The notification, received Friday, serves as an additional basis for potential delisting of Beneficient’s securities from the Nasdaq Capital Market. The company stated it is taking steps to address the deficiency but noted there is no assurance it will regain compliance.
Before this notice, Beneficient had already received notifications from Nasdaq for non-compliance with two other requirements: the periodic filing requirement under Nasdaq Listing Rule 5250(c)(1), and the minimum bid price requirement under Nasdaq Listing Rule 5550(a)(2). A hearing was held before the Nasdaq Hearing Panel on August 26, 2025, to review the company’s plan to regain compliance with these requirements.
Beneficient filed its annual report for the fiscal year ended March 31, 2025, within the extension period allowed by the panel. The company is working with its auditor to complete and file the quarterly report for the period ended June 30, 2025, to satisfy the periodic filing requirement.
To address the bid price requirement, Beneficient expects to seek stockholder approval for a reverse stock split of its Class A and Class B common stock. The company anticipates that this action will help it meet the minimum bid price criteria within the extension period granted by the panel.
Beneficient stated it is making definitive efforts to comply with all applicable Nasdaq continued listing standards but cautioned that there can be no assurance of timely compliance.
This information is based on a press release statement included in the company’s Form 8-K filing with the Securities and Exchange Commission.
In other recent news, Beneficient has faced several challenges, including receiving an additional delisting notice from Nasdaq due to delayed filing of its quarterly report for the period ended June 30, 2025. This follows a previous notice related to non-compliance with Nasdaq’s $1.00 minimum bid price requirement and delayed filing of its annual report for the fiscal year ended March 31, 2025. In addition to these issues, Beneficient reported receiving a default notice from HCLP Nominees, L.L.C. regarding two credit agreements, with defaults occurring under both the First Lien and Second Lien Credit Agreements. These defaults involved the failure to pay all outstanding obligations by the required date of April 14, 2025, leading to all outstanding amounts becoming immediately due and payable with interest accruing at 11.5% per annum.

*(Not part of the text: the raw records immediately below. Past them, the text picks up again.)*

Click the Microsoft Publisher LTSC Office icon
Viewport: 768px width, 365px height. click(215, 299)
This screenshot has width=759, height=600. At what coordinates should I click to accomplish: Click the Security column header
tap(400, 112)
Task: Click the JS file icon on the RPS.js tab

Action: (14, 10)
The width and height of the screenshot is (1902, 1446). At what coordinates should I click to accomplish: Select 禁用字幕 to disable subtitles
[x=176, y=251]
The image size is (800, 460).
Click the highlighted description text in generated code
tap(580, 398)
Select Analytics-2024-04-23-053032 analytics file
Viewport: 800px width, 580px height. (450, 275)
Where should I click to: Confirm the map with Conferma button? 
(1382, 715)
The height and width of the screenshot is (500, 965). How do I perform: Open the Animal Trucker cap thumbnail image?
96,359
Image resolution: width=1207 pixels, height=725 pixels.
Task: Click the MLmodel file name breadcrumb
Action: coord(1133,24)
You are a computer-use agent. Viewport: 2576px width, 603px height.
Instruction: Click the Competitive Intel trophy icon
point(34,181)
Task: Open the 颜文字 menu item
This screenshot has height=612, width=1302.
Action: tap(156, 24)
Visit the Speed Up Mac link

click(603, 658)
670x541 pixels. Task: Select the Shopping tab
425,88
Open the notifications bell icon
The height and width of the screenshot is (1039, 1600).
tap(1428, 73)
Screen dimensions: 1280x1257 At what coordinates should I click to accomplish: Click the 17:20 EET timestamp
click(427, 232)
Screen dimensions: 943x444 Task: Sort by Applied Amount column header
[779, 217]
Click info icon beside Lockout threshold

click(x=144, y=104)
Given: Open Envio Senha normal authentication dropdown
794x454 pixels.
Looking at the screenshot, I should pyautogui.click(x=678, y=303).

Furthermore, Beneficient announced a leadership change with Thomas O. Hicks being appointed as Chairman of the Board and James G. Silk serving as interim Chief Executive Officer. Hicks has been a member of Beneficient’s board since 2018 and brings extensive private equity experience. The company continues to address its compliance issues, as evidenced by the delisting notification from Nasdaq on July 16 for failing to meet listing requirements. These recent developments indicate ongoing operational and financial challenges for Beneficient.